In a city, distance is also tied to route choice. Two walks can be the same length but feel very different depending on traffic, crossings, parks, and streets.
Time helps you plan real walks
Time is often the most practical walking stat. If you know a route takes 25 minutes, you can fit it into a lunch break or use it as a reliable evening walk.
Tracking time also helps you notice which routes are easy to repeat. A walk that fits your day is more likely to become a habit.
Steps are a simple daily signal
Steps are not the whole story, but they are easy to understand. They give you a quick signal that you moved more today than yesterday or that a route was more active than expected.
The step counter and walking stats feature in Streets keeps these numbers close to the route, so stats and map context stay together.
Calories are only an estimate
Calories can be useful as a rough indicator, but they should not be treated as exact. Walking is affected by pace, terrain, body size, and many other factors.

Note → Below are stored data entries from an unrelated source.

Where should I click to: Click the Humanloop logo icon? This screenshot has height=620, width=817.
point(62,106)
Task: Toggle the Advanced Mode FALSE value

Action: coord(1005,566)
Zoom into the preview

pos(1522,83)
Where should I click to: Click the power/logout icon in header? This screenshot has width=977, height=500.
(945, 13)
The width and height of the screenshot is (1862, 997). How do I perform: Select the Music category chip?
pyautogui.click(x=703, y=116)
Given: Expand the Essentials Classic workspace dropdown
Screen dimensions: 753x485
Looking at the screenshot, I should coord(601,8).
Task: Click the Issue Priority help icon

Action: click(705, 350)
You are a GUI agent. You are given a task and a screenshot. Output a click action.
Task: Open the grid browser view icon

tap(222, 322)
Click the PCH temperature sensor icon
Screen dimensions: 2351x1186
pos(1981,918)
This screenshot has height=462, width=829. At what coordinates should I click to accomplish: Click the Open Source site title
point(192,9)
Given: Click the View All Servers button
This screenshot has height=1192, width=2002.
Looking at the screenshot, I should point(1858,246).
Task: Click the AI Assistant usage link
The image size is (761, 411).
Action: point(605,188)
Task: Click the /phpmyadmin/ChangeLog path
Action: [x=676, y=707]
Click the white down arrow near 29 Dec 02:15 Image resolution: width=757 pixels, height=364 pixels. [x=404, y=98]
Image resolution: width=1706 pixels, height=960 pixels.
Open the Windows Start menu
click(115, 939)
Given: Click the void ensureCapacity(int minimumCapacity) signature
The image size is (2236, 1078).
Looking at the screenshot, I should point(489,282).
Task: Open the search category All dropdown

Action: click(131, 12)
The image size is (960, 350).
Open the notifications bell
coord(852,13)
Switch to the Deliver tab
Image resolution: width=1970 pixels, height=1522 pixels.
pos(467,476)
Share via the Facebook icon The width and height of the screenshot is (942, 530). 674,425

Use calories as one small part of the picture. For exploration, route and progress are often more motivating than a single number.
Route history gives stats meaning
Stats become more useful when connected to the map. A 40-minute walk is more memorable when you can see the exact streets you covered and how they changed your progress.
That is why Streets combines walking stats with route tracking and visited streets. The numbers tell you how the walk went; the map shows where it took you.